The European Medicines Agency (EMA) has officially granted orphan drug designation to pegtarazimod (RLS-0071) for the treatment of patients suffering from graft-versus-host disease (GVHD). This decision follows promising data from the ongoing phase 2 AURORA trial (NCT06343792), which includes multiple cohorts of hospitalized patients experiencing steroid-refractory acute GVHD.
David Marek, chief executive officer of ReAlta, expressed optimism regarding the EMA’s decision, stating, “Receiving EMA orphan drug designation represents a significant new regulatory milestone in our efforts to address the urgent unmet need in acute GVHD.” He highlighted the positive feedback received from the EMA based on the initial cohort data from the ongoing phase 2 trial, which aims to provide a much-needed therapeutic option for patients in Europe.
In August 2024, the U.S. Food and Drug Administration (FDA) similarly granted orphan drug and fast track designations to pegtarazimod for the same indication. Pegtarazimod is a 15-amino-acid peptide designed to modulate both humoral and cellular inflammation. It works by selectively inhibiting complement activation at C1, myeloperoxidase activity, and the formation of neutrophil extracellular traps.
Findings from a related study published in 2024 illustrated the drug’s mechanism of action. Healthy participants who inhaled low doses of lipopolysaccharide experienced a reduction in neutrophils in their sputum by approximately 50% compared to those who received a placebo (P = .04). This reduction also extended to key neutrophil effectors, such as myeloperoxidase, neutrophil elastase, and IL-1β, highlighting the agent’s potential in addressing the inflammatory processes associated with GVHD.
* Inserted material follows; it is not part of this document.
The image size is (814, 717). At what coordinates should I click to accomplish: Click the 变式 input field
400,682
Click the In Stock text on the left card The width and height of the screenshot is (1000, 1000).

Ongoing Clinical Trials and Patient Eligibility
The AURORA trial is an open-label, prospective, dose-escalation study enrolling patients globally, including in the United States, Germany, and Spain. Eligible participants are adults or adolescents over the age of 12 who are hospitalized for the treatment of steroid-refractory acute GVHD, classified as grade II to IV, following allogeneic hematopoietic stem cell transplantation (HSCT).
Participants must have an expected hospital stay of at least one week from when RLS-0071 treatment begins and should weigh between 40 kg and 140 kg at screening. Additionally, they cannot plan to undergo further GVHD treatment or adjust prophylactic GVHD medications during the treatment period. The study has established specific criteria for neutrophil recovery, requiring a blood neutrophil count above 500/mL without growth factor support for at least three consecutive measurements.
Patients enrolled in the trial will receive pegtarazimod for either 7 or 14 days, depending on their assigned dose group. The various dosing regimens include 10 mg/kg administered every 8 hours for 7 days, or 40 mg/kg for the same duration, among other combinations involving concurrent ruxolitinib.
Projected Outcomes and Future Directions
The primary endpoints of the trial focus on the incidence of treatment-related adverse effects and treatment-emergent serious adverse effects, as well as the overall response rate. Secondary endpoints will assess various factors including refractoriness to RLS-0071, overall corticosteroid use, survival rates, and hospital length of stay.
Kenji Cunnion, MD, MPH, chief medical officer of ReAlta, emphasized the targeted nature of pegtarazimod’s intervention, stating, “Our targeted intervention addresses the specific pathways driving tissue damage, including the inhibition of extracellular myeloperoxidase, NETosis, and neutrophil elastase, while preserving beneficial immune function.” He added that the encouraging preclinical and clinical data underscore pegtarazimod’s potential to effectively manage the neutrophil-driven disease processes particularly associated with lower gastrointestinal acute GVHD, which has historically been challenging to treat and carries a high mortality rate.
Data from additional cohorts of the phase 2 trial are anticipated in 2026, as researchers work towards developing effective interventions for patients suffering from this serious condition. The ongoing research and regulatory recognitions affirm the growing understanding of GVHD and the potential of innovative treatments to improve patient outcomes.